→ GIVEN DATA

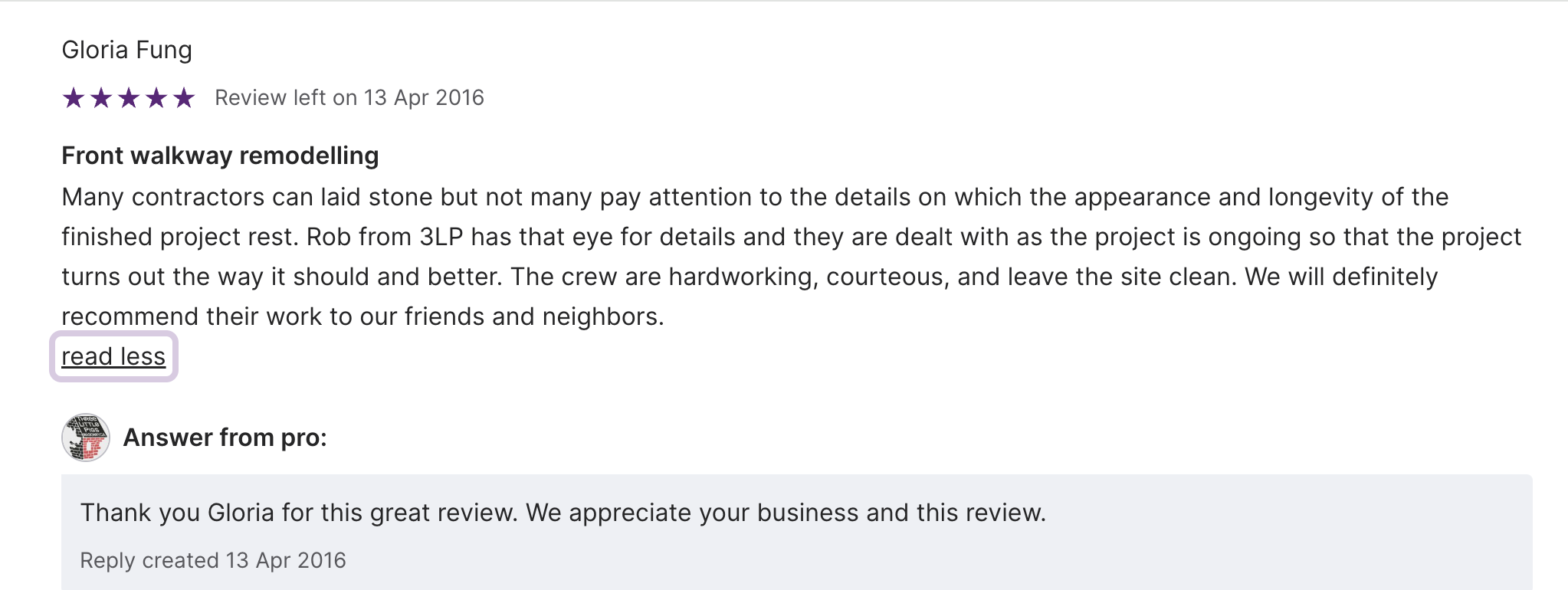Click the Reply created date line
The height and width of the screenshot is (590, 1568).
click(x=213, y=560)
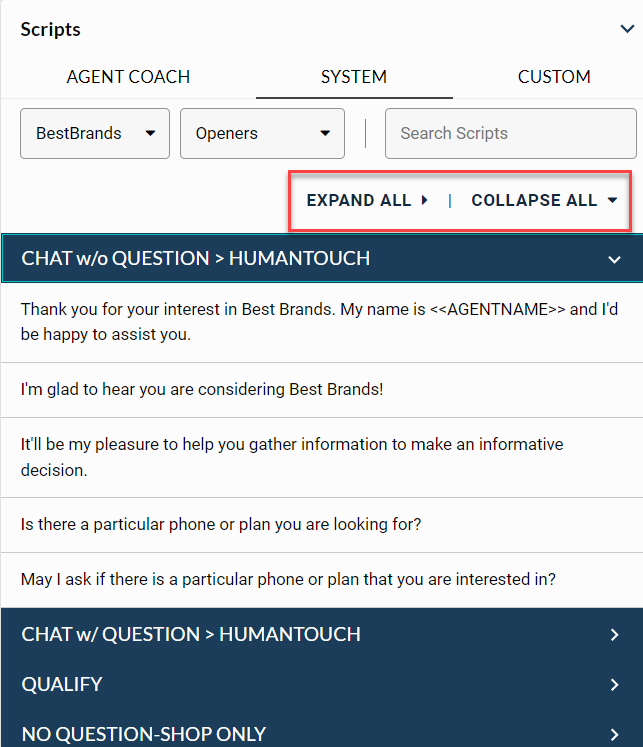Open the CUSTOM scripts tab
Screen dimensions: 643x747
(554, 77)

→ GIVEN TASK
Please list each line of the rows above that contains the word "height".

→ EXPECTED OUTPUT
The height and width of the screenshot is (590, 1568).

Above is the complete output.